It's a Girl's Job... My Mother's Prejudices Are Hard to Swallow

It's a girl's job. I've got brothers, but they, it seems, aren't good enough. It needs to be her daughters helping with home care and emotional support. Not her sons. Just her daughters.

As a full-time working mum, I'm used to battling inequality on many fronts. For many of us in professional jobs, there are still regular struggles for equality. I think we're all aware that discriminatory preconceptions are still kicking about - perhaps not as blatantly as before - but they are still there, lurking under the surface both in the workplace and at home when juggling-owning-sharing the mental load and balancing jobs with family.

Challenging Preconceptions

But this scenario is one I'd not come across before or expected: challenging the older generation's stereotypes of how - and more specifically who - they should be cared by.

I find it hard to respond to my mother's expectations without dismissing her opinions. She is, after all, nearly 80 and has challenged many a stereotype in her lifetime. This is, however, where she is at now.

When she needs physical or emotional care and when planning for her personal welfare Lasting Power of Attorney, she wants her daughters to do it. Full stop. Not her sons. Just the girls, because, as she says: "That's our job."

The Emotional Load

We are expected to bear the full emotional load, while her sons - admittedly - are expected to look after the finances as that's "a boy's job". But when it comes to emotional and physical support, they get off scot free. Our 'girls' job' means:

  • We always get the early morning and late night tearful phone calls
  • We always get the emergency calls for help when a crisis arises
  • We get the expectation to pop over, just for a chat
  • And we always get the blame -  and guilt - for not providing enough emotional support at the moment it's needed.

The resentment that's associated with this is becoming really hard to manage. My sister and I feel we are constantly failing the increasing demands for emotional support and calls for last minute visits. Just like my brothers, we both work full time too and both have kids, so it's tricky to always be there at the moment of need. I don't see why my brothers shouldn't also have to shoulder some of this load. They have emotions too, after all.

Although we care for our mum, we are getting really frustrated with her prejudices and don't know where to turn.

Expert Advice

How can or should a family deal with this? Here's what Debbie Harris from care advice experts Chosen with Care had to say.

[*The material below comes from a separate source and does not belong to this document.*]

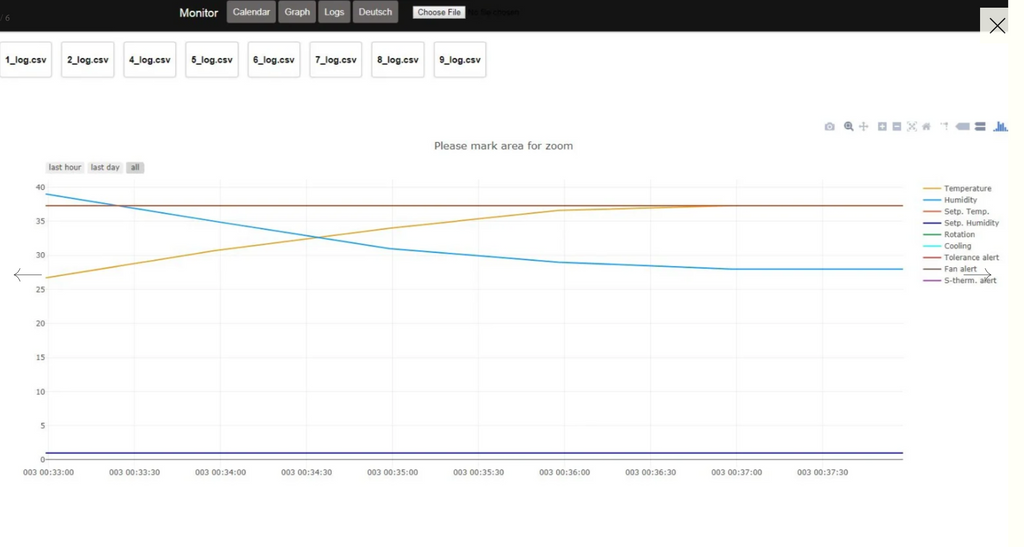Select the Pan tool in chart toolbar
Screen dimensions: 1024x547
point(864,127)
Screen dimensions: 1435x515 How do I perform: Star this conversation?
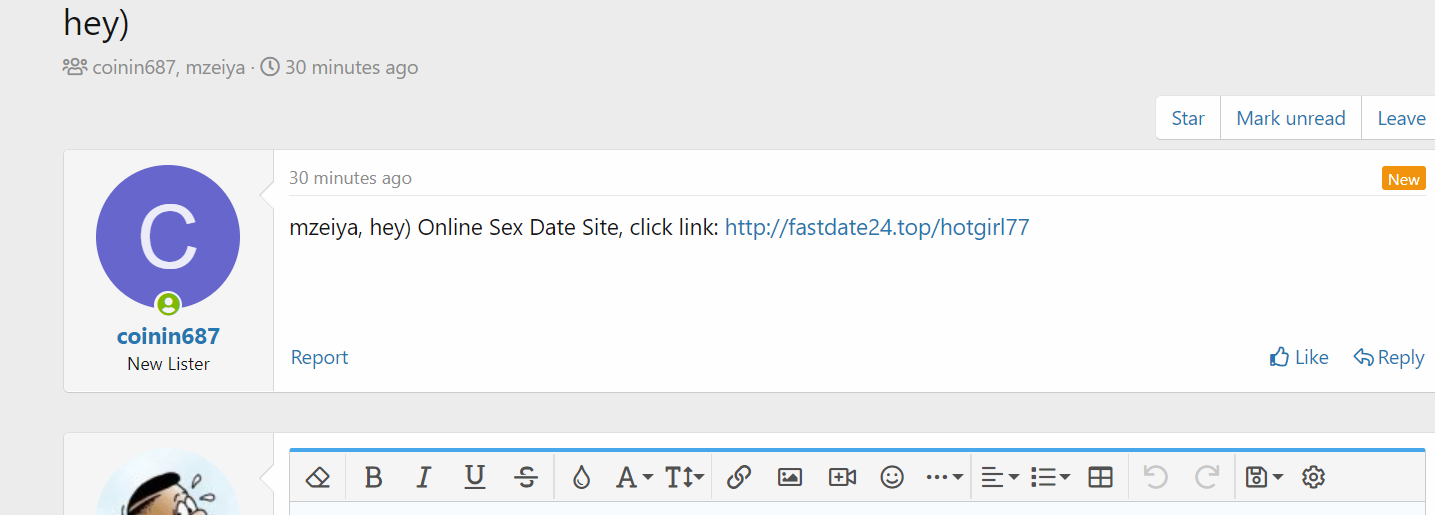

  1. Hard though it is, it's important to try and accept she won't change her views. She's in a very vulnerable situation, as people are when they get older and their mental and physical health deteriorates. To try and change decades-long held views at this stage is nigh on impossible.
  2. It's quite common for elderly parents to call on one family member more than others - whether it's because of gender, location or availability (often a stay-at-home parent or freelance worker will get more calls). Everyone needs to be aware of the pressures being put on everyone else. It's important to try to get the whole family involved, even though it can be difficult to get buy in from some!
  3. Once you accept these two premises, it becomes about how you manage the situation as it progresses, so the responsibility doesn't rest on one or two people - girls or not - as it's impossible for a small number of people to manage this over a long period of time.
  4. The main starting point is to try and have a family plan of action. Talk to brothers and sisters before things get to crisis point and the situation becomes an emotive or divisive issue.
  5. Try to agree a share of responsibility between you, so that the same family members don't always end up being the ones who have to do the running.
  6. The onus is on other family members to step up for certain jobs - proactively calling, visiting and helping with some tasks.
  7. Get external support in place - carers from the local authority, church, local community or other networks - so that the daughters (or other family carers) aren't the only ones providing support.